ERISA 101: The United States’ Hands-Off Approach to Regulating Employer Health Plans

As health care costs continue to grow at an alarming rate, adequate health insurance coverage is becoming increasingly unaffordable for those at the backbone of the U.S. health insurance system: employers and employees. This financial threat is catalyzing a growing focus on the role employer-sponsored plans can play in health care cost containment. But under the current legal framework—the Employee Retirement Income Security Act of 1974 (ERISA)—the access, affordability, and adequacy of employer coverage is dictated less by law and regulation and more by individual employers, and their ability and willingness to subsidize the ever-growing cost of care. To effectively reform this market, it is critical to understand how ERISA works and the obligations it puts on employer health plans.

The Basics

ERISA establishes the primary framework for regulating employee benefit plans, including pension and retirement plans and health and welfare plans. But despite this bedrock status, health insurance largely has been an afterthought during enactment and implementation of the law, as Congress and the Department of Labor (DOL), the primary agency implementing and enforcing ERISA, have focused most of their attention on ERISA’s retirement plan provisions.

With respect to health plans, ERISA sets out basic standards governing the actions of plan fiduciaries (discussed more below), as well as reporting and disclosure requirements. Generally, these requirements aim to ensure that plans are administered appropriately—that is, consistent with the terms written in the plan document, and that plan funds (or assets) are not mismanaged or abused. They also help to give plan members access to information about the plan, and their rights and obligations under the plan.

When it comes to the actual terms of the plans—who is eligible, what benefits are covered, and how much the employer contributes—ERISA gives employers significant latitude.
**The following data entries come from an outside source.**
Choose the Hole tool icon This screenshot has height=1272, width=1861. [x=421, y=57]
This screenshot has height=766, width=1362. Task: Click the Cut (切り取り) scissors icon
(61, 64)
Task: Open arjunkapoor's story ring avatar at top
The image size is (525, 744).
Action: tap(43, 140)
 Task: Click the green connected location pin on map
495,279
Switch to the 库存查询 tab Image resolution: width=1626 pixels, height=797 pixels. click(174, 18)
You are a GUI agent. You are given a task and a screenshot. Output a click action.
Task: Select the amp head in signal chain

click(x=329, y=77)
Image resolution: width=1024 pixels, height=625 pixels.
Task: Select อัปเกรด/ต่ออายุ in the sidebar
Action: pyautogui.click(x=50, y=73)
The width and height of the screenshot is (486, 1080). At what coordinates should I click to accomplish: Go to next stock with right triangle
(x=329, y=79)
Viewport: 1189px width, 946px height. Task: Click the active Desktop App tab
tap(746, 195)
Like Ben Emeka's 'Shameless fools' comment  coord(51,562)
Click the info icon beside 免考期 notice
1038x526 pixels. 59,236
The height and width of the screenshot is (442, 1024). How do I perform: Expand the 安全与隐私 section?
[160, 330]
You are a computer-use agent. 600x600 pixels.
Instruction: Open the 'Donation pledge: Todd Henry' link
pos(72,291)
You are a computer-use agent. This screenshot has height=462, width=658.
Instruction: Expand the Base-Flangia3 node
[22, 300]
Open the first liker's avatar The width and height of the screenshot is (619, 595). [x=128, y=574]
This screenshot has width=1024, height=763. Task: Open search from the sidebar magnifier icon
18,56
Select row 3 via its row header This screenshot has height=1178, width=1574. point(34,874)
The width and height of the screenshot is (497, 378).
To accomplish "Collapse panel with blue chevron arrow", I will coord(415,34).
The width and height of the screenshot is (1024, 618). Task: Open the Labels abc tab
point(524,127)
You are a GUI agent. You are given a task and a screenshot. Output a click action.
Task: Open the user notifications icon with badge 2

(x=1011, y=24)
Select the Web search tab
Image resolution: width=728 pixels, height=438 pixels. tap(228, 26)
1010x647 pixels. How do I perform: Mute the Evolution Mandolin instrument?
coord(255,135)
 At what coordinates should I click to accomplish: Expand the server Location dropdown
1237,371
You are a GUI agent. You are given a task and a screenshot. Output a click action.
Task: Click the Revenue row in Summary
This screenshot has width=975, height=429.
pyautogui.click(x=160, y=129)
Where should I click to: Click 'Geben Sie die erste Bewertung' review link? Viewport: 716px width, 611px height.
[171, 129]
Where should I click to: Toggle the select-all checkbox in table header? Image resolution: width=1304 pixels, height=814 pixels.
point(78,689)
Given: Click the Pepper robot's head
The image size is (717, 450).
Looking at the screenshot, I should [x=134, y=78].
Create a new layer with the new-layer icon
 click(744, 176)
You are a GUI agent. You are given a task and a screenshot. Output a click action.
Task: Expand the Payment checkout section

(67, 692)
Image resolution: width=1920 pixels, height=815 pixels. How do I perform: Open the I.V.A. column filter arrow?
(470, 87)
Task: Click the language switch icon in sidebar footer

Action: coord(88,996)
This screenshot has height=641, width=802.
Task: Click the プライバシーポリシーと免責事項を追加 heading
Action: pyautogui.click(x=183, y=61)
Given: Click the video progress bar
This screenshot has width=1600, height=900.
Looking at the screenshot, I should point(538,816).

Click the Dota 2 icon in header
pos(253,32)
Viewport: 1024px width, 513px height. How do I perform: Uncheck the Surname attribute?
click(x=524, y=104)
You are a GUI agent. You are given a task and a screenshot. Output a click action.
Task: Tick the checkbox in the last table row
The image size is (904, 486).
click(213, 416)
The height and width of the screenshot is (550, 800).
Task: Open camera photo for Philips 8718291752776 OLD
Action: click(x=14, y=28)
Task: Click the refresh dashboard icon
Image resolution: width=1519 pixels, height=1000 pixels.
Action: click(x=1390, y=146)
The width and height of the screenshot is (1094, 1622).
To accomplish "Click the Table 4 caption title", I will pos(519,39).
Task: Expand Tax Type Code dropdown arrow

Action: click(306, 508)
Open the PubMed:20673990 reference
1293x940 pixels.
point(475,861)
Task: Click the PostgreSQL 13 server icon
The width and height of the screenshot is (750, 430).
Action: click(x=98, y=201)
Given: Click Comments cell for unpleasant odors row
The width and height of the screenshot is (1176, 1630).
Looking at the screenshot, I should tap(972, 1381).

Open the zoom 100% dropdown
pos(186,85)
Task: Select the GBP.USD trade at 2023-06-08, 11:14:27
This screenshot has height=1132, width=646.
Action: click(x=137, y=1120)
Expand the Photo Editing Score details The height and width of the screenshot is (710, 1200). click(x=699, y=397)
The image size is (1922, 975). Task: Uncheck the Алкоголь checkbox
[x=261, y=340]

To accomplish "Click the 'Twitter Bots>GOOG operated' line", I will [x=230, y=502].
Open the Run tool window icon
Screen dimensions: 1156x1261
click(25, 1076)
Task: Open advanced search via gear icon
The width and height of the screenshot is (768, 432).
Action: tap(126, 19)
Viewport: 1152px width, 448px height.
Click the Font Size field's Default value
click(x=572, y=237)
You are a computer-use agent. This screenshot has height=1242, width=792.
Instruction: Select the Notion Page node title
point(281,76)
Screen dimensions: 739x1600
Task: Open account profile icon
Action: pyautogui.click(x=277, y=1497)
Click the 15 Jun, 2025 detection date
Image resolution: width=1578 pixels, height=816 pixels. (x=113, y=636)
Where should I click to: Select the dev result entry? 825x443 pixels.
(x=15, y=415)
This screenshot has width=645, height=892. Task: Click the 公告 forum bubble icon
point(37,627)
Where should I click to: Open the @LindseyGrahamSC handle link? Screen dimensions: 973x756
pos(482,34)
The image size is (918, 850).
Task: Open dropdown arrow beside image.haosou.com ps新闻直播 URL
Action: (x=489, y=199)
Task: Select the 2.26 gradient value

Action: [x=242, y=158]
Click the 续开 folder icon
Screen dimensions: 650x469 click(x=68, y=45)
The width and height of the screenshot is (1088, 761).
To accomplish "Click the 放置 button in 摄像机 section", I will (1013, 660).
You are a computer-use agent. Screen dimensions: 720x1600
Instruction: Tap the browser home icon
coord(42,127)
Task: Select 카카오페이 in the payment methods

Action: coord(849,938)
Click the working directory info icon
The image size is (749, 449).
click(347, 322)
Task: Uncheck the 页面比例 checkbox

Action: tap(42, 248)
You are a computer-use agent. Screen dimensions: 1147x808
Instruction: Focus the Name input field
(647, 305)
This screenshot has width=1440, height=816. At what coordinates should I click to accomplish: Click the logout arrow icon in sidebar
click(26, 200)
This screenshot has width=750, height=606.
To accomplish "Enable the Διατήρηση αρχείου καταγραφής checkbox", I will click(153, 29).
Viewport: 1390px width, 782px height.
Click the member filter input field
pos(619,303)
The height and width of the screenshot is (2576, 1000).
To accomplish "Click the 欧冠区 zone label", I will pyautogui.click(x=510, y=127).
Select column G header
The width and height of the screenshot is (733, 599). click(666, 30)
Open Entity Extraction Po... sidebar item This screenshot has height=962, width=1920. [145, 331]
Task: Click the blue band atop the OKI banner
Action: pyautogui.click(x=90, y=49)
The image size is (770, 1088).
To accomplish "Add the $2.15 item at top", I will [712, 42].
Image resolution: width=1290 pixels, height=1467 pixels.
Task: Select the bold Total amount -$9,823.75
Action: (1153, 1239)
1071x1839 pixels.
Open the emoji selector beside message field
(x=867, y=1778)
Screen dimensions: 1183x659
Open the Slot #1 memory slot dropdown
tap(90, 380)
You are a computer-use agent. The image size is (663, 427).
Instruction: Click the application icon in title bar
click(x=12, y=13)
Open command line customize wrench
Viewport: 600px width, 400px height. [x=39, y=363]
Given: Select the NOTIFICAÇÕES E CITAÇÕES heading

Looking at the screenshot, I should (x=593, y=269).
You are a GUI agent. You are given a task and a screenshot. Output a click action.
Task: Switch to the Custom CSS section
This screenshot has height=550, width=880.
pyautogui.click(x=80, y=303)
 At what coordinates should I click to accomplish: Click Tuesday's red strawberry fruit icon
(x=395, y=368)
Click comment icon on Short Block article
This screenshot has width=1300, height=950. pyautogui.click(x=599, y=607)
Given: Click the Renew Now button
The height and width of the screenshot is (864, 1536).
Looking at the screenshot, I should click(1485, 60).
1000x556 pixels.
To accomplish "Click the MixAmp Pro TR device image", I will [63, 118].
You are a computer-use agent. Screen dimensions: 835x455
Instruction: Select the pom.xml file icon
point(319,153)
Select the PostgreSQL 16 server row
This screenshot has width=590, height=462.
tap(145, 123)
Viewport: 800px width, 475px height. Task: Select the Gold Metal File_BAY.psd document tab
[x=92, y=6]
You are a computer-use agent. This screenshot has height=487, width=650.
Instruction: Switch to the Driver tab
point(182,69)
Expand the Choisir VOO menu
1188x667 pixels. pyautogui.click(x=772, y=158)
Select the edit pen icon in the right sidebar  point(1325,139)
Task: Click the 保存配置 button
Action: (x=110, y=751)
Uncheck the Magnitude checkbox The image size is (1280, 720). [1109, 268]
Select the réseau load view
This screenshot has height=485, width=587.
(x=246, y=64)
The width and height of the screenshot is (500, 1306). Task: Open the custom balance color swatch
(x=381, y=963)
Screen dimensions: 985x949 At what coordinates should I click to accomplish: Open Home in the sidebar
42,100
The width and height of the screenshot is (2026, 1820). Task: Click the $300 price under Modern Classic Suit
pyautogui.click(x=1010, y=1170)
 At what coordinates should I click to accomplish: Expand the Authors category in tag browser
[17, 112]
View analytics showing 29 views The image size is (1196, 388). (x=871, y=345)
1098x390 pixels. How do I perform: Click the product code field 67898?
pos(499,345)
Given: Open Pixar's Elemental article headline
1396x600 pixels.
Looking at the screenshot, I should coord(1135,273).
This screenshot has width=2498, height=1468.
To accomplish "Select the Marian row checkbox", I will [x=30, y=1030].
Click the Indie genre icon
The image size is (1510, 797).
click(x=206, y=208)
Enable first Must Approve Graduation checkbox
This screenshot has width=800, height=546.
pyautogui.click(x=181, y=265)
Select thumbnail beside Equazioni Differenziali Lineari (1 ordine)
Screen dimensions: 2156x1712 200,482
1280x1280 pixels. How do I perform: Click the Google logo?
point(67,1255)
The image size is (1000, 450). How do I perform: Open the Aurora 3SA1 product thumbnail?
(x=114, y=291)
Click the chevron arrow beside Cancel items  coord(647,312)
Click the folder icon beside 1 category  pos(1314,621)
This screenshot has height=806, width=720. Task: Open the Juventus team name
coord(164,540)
To the extent Congress has constricted employer flexibility to define the scope and generosity of their plans, the exceptions have been narrowly tailored and originated in subsequent laws that amended ERISA. For example, the Health Insurance Portability and Accountability Act of 1996 (HIPAA) prohibits employers from considering an employee’s health when determining eligibility or setting their premium, but employers can still establish different plans or eligibility requirements based on other factors, such as an employee’s part- vs. full-time status. Laws like the Newborns’ and Mothers’ Health Protection Act of 1996 and the Paul Wellstone and Pete Domenici Mental Health Parity and Addiction Equity Act of 2008 (MHPAEA) set rules on the scope of coverage that are necessary if a plan chooses to cover certain types of benefits, but do not actually require employers to provide those benefits. And while the ACA imposes some new requirements on employee health plans, most of its reforms are limited to the individual and small group markets.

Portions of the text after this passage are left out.